Exercise:
Find the line with "This screenshot has height=814, width=1456." in the entries below, then reproduce it and every line after it down to and including the line with "Task: Toggle Age column time format", exactly.

Exercise inputs:
※ ※ ※

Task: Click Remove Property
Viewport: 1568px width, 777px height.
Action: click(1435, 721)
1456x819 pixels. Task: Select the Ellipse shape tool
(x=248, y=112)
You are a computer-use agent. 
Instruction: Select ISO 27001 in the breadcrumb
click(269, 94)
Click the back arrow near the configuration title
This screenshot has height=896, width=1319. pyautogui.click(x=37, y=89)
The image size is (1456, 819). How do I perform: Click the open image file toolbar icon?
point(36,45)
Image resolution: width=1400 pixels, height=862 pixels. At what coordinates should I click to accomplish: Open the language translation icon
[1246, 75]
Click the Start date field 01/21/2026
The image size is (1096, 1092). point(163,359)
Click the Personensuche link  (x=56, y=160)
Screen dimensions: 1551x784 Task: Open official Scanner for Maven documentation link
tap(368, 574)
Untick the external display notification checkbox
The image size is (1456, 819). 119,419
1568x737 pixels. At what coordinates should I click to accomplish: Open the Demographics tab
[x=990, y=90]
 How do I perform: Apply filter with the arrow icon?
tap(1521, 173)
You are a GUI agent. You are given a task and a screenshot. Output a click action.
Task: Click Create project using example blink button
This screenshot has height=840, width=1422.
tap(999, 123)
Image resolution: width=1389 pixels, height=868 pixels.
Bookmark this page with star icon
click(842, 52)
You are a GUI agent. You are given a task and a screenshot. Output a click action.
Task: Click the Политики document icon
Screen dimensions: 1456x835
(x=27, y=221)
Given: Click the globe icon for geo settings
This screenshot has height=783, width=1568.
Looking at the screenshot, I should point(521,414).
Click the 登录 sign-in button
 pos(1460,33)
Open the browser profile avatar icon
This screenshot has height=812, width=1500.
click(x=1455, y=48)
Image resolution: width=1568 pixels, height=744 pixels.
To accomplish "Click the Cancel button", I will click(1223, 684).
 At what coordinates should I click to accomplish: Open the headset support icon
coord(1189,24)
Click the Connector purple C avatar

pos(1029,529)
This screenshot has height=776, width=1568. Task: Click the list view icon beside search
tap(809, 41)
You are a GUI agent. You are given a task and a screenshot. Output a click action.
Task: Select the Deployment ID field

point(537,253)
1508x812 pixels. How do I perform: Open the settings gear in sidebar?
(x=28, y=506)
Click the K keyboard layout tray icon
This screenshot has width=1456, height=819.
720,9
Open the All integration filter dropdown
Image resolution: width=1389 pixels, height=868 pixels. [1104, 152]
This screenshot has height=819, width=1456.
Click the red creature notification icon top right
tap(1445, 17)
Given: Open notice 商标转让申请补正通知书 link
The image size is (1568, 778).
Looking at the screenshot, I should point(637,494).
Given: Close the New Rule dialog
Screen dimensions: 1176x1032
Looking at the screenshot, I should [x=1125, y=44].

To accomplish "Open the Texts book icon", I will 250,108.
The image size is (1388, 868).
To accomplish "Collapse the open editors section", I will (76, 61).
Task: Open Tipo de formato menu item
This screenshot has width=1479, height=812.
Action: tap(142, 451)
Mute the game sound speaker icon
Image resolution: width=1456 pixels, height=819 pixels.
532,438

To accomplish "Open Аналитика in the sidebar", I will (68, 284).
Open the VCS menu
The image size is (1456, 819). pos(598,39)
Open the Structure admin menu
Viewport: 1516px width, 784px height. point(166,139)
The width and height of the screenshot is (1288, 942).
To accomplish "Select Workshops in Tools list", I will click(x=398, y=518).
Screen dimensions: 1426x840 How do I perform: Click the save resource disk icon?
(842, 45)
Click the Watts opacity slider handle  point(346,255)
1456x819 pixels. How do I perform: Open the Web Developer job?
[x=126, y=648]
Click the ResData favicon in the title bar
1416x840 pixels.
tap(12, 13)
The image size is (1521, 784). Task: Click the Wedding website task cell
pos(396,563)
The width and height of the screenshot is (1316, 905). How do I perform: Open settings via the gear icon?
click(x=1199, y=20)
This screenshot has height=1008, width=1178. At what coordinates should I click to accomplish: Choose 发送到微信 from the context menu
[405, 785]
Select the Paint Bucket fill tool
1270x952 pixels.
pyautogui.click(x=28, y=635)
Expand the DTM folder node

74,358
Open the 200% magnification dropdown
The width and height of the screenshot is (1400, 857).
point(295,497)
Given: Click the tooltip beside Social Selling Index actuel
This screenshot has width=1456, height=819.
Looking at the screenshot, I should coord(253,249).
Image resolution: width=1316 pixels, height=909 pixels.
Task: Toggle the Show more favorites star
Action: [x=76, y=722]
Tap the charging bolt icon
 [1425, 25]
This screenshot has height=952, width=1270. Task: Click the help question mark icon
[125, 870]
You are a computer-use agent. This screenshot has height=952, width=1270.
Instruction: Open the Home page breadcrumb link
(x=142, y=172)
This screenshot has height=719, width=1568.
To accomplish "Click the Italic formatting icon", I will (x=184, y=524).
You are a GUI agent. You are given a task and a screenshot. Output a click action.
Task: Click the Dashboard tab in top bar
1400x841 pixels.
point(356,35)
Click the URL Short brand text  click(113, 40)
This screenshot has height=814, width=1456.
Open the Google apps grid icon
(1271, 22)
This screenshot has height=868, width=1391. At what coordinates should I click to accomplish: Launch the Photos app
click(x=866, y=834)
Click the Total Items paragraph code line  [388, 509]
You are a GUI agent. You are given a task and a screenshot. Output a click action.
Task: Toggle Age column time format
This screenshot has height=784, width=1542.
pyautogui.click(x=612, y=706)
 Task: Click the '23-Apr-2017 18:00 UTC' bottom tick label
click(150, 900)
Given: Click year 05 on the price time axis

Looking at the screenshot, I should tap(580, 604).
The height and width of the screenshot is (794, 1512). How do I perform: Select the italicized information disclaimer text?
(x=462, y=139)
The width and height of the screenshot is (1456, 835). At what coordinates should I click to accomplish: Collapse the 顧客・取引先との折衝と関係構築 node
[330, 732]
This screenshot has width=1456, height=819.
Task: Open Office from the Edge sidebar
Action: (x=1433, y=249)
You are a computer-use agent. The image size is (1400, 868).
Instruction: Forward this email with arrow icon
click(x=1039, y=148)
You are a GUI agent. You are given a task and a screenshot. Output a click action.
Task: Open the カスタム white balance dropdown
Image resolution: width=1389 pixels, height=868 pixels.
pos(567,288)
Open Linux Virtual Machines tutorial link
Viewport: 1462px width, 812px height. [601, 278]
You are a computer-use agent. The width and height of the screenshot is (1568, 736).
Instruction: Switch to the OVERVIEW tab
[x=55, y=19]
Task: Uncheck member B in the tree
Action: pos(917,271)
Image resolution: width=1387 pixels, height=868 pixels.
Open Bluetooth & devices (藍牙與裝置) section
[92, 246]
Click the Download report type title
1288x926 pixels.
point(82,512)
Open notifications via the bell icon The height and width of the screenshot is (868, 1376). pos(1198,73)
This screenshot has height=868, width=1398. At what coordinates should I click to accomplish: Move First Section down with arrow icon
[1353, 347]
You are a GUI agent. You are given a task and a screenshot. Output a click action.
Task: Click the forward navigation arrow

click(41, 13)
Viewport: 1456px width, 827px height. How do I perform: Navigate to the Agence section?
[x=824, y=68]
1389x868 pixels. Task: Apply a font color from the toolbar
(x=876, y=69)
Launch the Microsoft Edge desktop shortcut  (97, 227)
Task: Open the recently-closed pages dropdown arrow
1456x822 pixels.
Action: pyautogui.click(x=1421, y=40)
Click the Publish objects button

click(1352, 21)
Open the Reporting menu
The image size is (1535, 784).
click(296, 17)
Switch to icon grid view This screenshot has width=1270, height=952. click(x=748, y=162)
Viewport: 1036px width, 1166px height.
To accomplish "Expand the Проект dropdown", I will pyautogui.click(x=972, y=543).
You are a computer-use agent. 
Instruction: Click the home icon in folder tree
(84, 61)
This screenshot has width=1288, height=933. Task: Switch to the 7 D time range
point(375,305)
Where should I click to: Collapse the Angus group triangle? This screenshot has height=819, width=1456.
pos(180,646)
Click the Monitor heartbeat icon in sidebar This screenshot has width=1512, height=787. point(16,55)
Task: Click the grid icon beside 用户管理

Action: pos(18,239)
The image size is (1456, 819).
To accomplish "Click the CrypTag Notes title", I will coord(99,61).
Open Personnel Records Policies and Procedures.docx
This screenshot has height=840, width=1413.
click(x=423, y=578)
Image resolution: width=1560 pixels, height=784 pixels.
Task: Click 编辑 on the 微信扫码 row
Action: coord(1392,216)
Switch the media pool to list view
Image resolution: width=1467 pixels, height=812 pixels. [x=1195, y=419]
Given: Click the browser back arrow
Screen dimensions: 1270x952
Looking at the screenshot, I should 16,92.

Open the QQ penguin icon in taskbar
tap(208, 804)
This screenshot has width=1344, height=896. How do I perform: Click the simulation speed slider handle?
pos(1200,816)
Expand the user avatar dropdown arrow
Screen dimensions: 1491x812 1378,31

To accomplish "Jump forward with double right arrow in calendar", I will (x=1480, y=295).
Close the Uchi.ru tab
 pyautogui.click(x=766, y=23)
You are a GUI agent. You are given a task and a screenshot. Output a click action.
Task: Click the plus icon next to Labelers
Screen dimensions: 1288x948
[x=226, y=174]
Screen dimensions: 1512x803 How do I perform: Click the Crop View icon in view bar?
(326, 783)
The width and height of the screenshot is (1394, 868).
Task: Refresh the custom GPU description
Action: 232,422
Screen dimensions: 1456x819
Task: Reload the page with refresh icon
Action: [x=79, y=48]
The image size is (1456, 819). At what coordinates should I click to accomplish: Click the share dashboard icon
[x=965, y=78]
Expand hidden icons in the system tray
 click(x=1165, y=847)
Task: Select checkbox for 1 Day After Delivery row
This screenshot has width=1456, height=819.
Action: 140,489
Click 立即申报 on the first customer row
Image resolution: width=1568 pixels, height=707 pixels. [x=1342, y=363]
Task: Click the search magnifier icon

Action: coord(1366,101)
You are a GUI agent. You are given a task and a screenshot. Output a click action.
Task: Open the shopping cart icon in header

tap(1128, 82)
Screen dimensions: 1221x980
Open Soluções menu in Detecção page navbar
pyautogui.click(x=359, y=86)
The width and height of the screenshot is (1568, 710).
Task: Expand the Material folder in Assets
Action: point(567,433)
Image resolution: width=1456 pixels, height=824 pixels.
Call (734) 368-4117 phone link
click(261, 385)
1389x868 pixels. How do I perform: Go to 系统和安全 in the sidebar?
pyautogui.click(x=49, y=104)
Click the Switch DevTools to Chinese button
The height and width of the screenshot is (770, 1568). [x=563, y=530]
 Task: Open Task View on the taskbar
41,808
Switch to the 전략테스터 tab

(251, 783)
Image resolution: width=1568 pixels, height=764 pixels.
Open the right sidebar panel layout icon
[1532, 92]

※ ※ ※

Result of the task:
This screenshot has height=814, width=1456.
Open the Google apps grid icon
(1271, 22)
This screenshot has height=868, width=1391. At what coordinates should I click to accomplish: Launch the Photos app
click(x=866, y=834)
Click the Total Items paragraph code line  [388, 509]
You are a GUI agent. You are given a task and a screenshot. Output a click action.
Task: Toggle Age column time format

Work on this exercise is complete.